My first implementation for blinking several LEDs "independent" of each other involved the use of MsTimer2.h and Metro.h.
This is because the loop() section had some blocking functions, thus preventing LEDs from blinking at their specified times.

By independent I mean that we can set LEDs to blink at different predefined rates, but each rate is applied to all its LEDs at once. So LEDs at the same rate will blink at the same time. This also means that two LEDs with the same rate may blink in opposite states of each other (while one is on, the other is off). To prevent this we'd have to implement additional checks.

Of course this chews up memory, processing cycles and whatnot.
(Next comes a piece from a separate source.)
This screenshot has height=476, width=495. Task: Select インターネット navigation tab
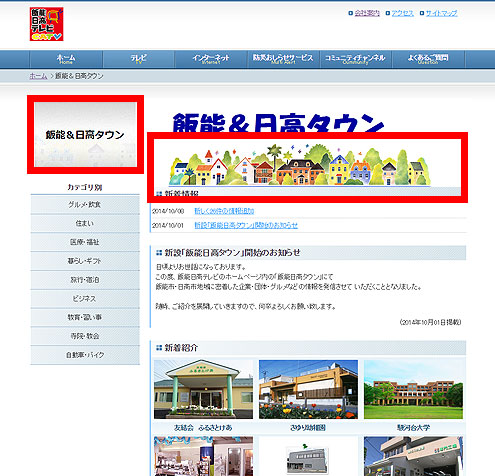tap(211, 59)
Like I cared at the time :P


Code: [Select]
#include <MsTimer2.h> // calls a defined function every x milliseconds
#include <Metro.h> // handling of timers made easy

// you can set an array of 12 elements to use all the digital pins (except RX/TX)
int LED[3]={11,12,13}; // led pins
int LED_Set[3] = {1,0,0}; // to change operating mode of each LED
                                        // also sets initial operating mode
// call LED_REFRESH() to update LED status
// 0 - LED off
// 1 - LED on
// 2 - slow blink (500ms)
// 3 - moderate blink (250ms)
// 4 - fast blink (150ms)
// 5 - very fast blink (50ms)

// timers with autoreset (ignore missed events)
Metro LED_BLINK_SLOW = Metro(500,1);
Metro LED_BLINK_MODERATE = Metro(250,1);
Metro LED_BLINK_FAST = Metro(150,1);
Metro LED_BLINK_LIGHTSPEED = Metro(50,1); // just kidding here :)

void setup()
{
  // initialize LEDs:
  for (int i=0; i<3; i++)
  {
    digitalWrite(LED[i],LOW); // sets initial state of output LEDs (off)
    pinMode(LED[i],OUTPUT); // sets operation mode for LED pins (output)
  }
 
  // refresh LED status every 10ms
  // (the Arduino won't complain, but really, poor thing)
  MsTimer2::set(10, LED_REFRESH);
  MsTimer2::start();
 
  Serial.begin(9600);
  Serial.println("Ready, set, go!");
}

void loop()
{
  // all LEDs blink slowly
  LED_Set[0]=2;
  LED_Set[1]=2;
  LED_Set[2]=2;
  delay(2000);
  LED_Set[0]=2; // blink slow
  LED_Set[1]=3; // blink moderate
  LED_Set[2]=4; // blink fast
  delay(2000);
  LED_Set[0]=3;
  LED_Set[1]=4;
  LED_Set[2]=5; // blink very fast
  delay(2000);
}


// This function is called periodically by MsTimer2.
// The MsTimer2 period should be a defined in such a way that
// the shortest Metro timer is a multiple of MsTimer2
// (so that the blinking has a natural feel to the eye)
// Example: smallest Metro timer is 50 ms; MsTimer2 should be 25, 10 or 5...
void LED_REFRESH()
{
  // check what timers apply
  boolean LED_BLINK_SLOW_CHECK = LED_BLINK_SLOW.check();
  boolean LED_BLINK_MODERATE_CHECK = LED_BLINK_MODERATE.check();
  boolean LED_BLINK_FAST_CHECK = LED_BLINK_FAST.check();
  boolean LED_BLINK_LIGHTSPEED_CHECK = LED_BLINK_LIGHTSPEED.check();
 
  for (int i=0; i < sizeof(LED) / sizeof(LED[0]); i++)
  {
    switch (LED_Set[i])
    {
      case 0: // turn off
        digitalWrite(LED[i],LOW);
        break;
       
      case 1: // turn on
        digitalWrite(LED[i],HIGH);
        break;
       
      case 2: // blink slow
        if (LED_BLINK_SLOW_CHECK)
        {
          digitalWrite(LED[i],!digitalRead(LED[i]));
        }
        break;
       
      case 3: // and so on
        if (LED_BLINK_MODERATE_CHECK)
        {
          digitalWrite(LED[i],!digitalRead(LED[i]));
        }
        break;
       
      case 4:
        if (LED_BLINK_FAST_CHECK)
        {
          digitalWrite(LED[i],!digitalRead(LED[i]));
        }
        break;
       
      case 5:
        if (LED_BLINK_LIGHTSPEED_CHECK)
        {
          digitalWrite(LED[i],!digitalRead(LED[i]));
        }
        break;
    }
  }
}
//////////////////////////////////////////////////////

Coding Badly


Sharing a simple non-byte variable (LED_Set) between loop and an ISR is a big no-no.

footswitch

I know, right?
At the time, when I realized how wrong that was, I was actually surprised that the sketch didn't fail miserably.

Coding Badly


It works for two reasons...

1. The values stored in LED_Set fit in a byte (are always >= 0 and <= 255).

2. loop calls another function (delay) and returns to its caller.

If those two conditions had not been met, the sketch would potentially fail.